[Data to examine Boundary: Start]

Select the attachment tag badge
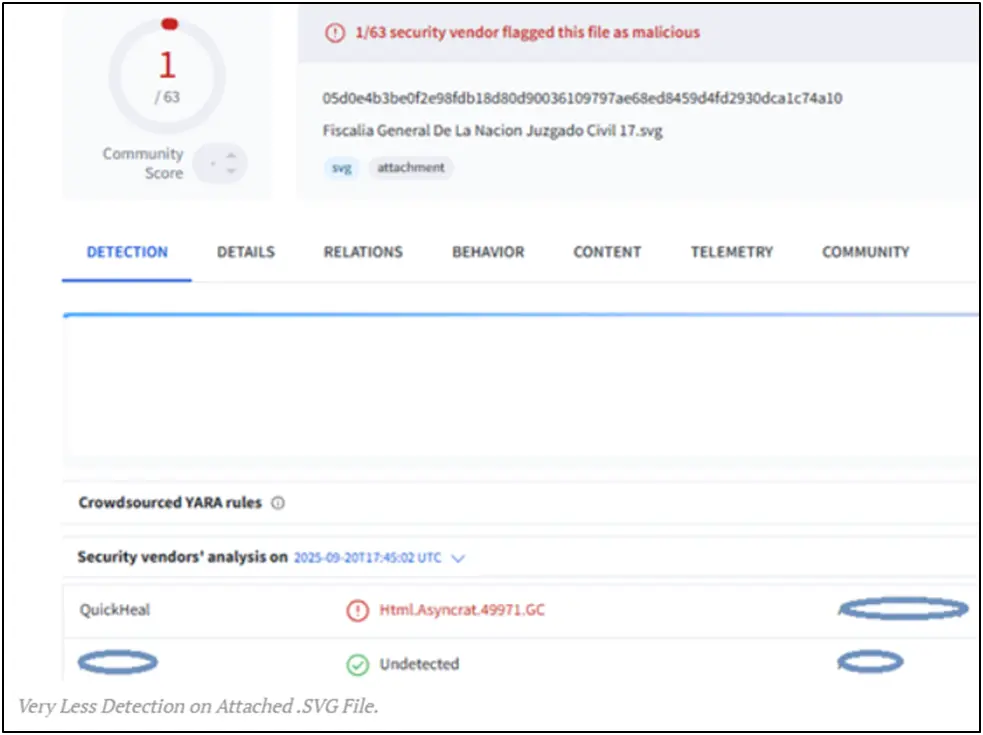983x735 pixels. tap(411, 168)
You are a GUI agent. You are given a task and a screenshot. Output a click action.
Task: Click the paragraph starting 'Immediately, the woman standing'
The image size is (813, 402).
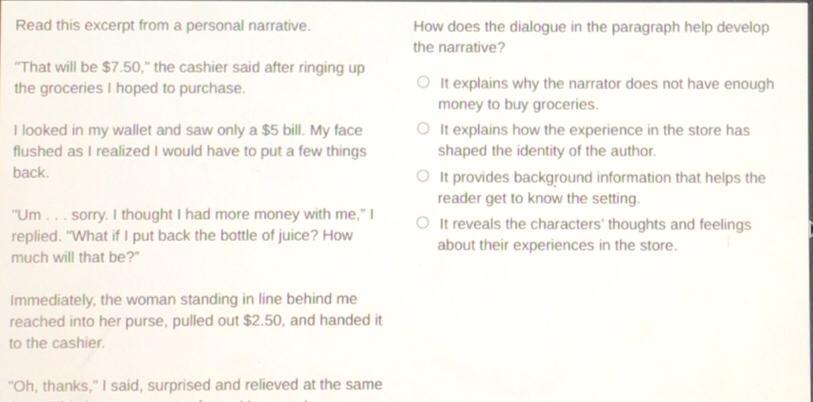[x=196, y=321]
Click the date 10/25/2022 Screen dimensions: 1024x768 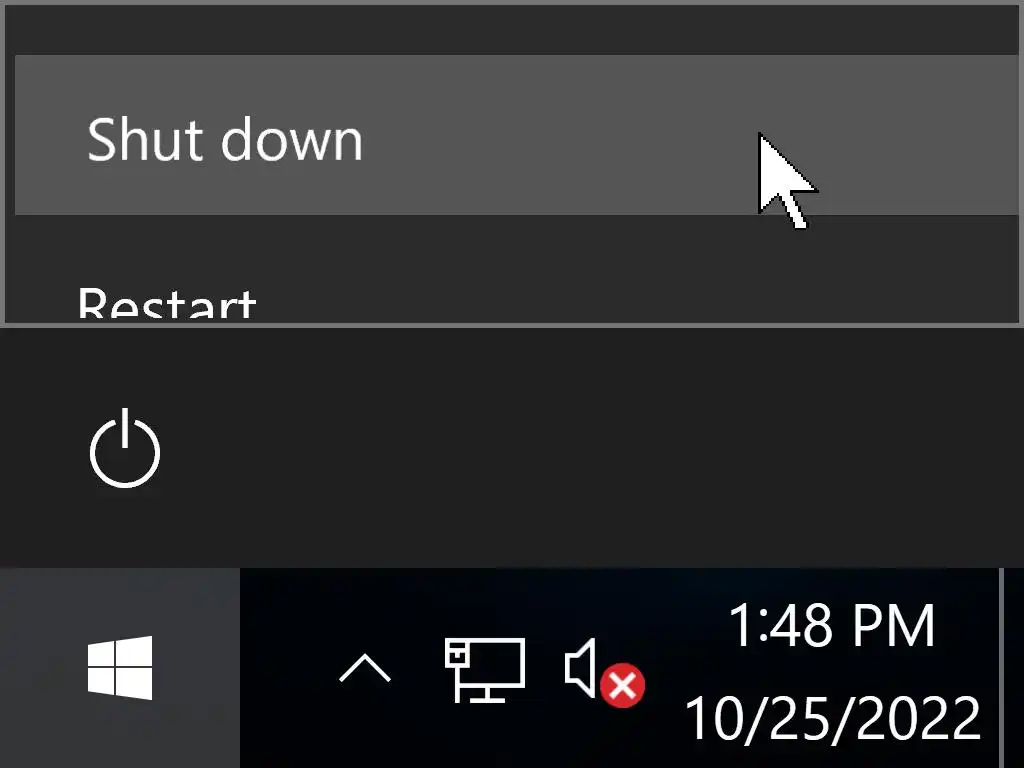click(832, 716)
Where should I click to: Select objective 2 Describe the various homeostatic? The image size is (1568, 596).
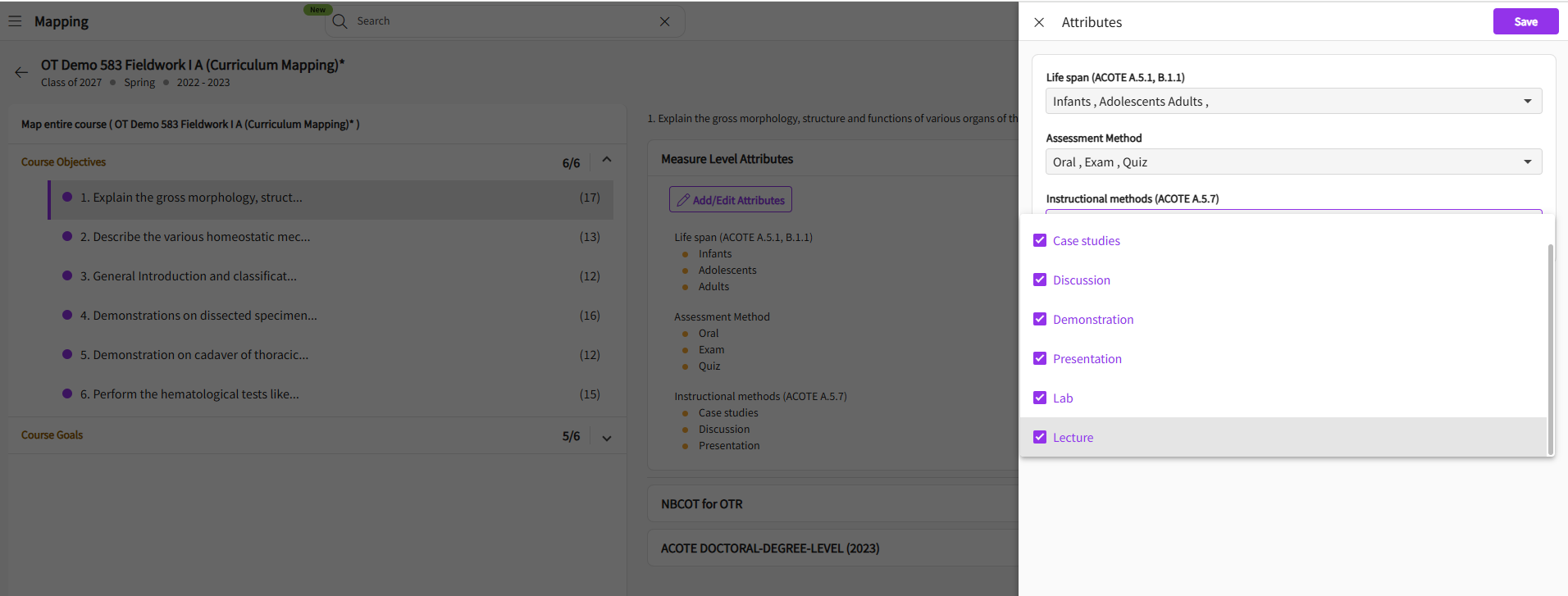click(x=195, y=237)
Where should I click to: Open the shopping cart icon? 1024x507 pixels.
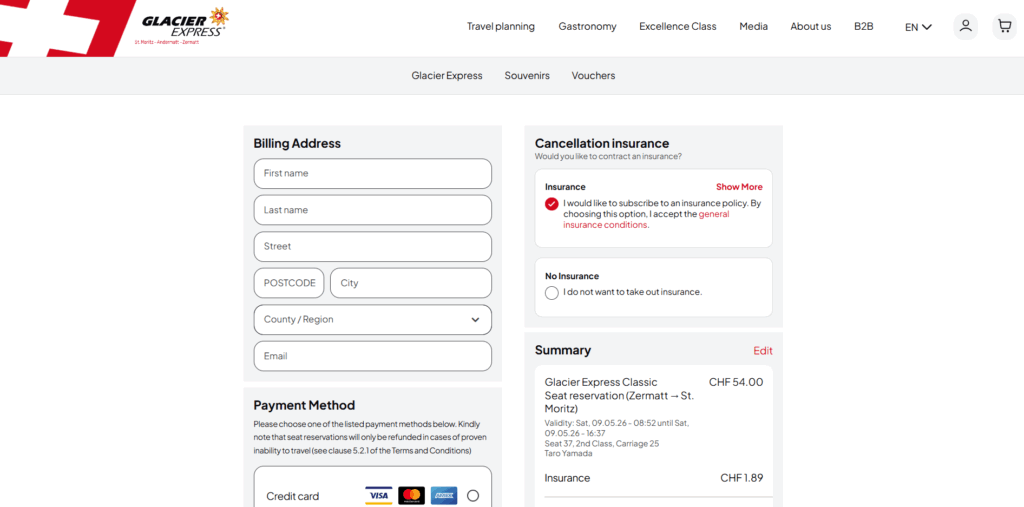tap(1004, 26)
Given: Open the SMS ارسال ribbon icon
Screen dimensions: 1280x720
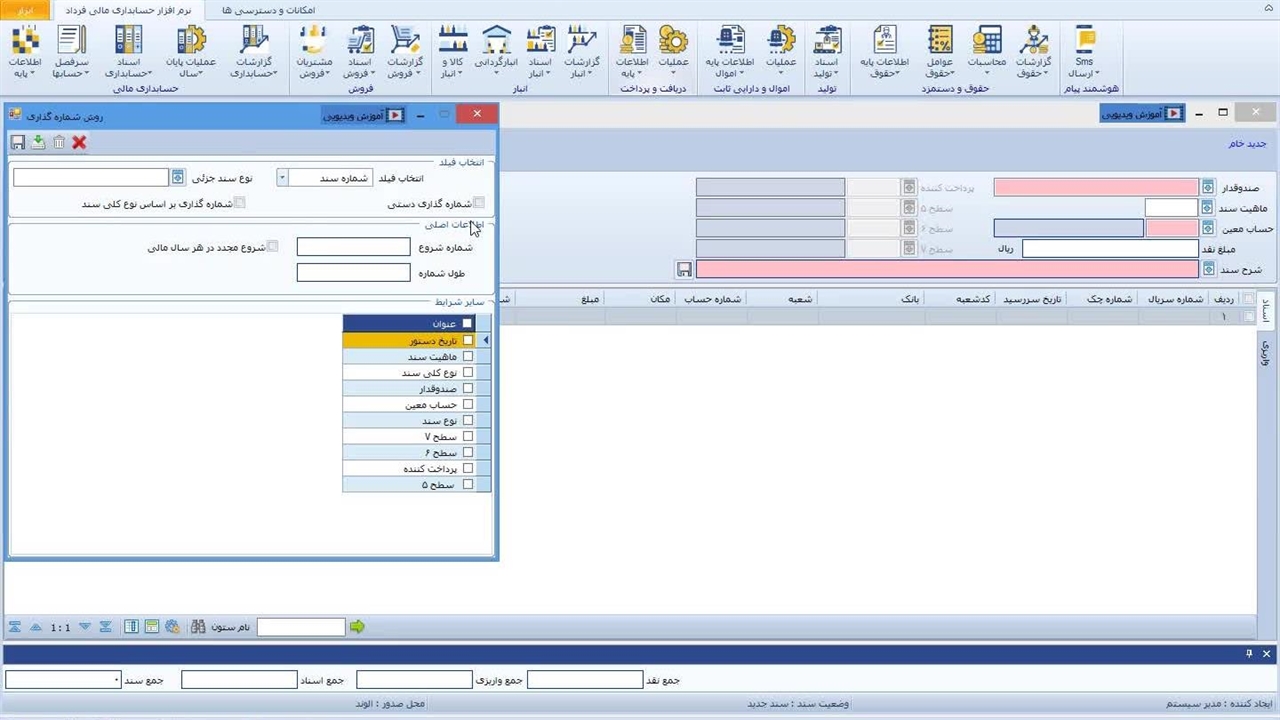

[Data to examine Boundary: End]

## Exercise prompt
The range to transcribe runs from the line holding "Given: Open the SMS ارسال ribbon icon" through the final line of the data above; copy it exactly and exclude the pictures.

## Written solution
Given: Open the SMS ارسال ribbon icon
Screen dimensions: 1280x720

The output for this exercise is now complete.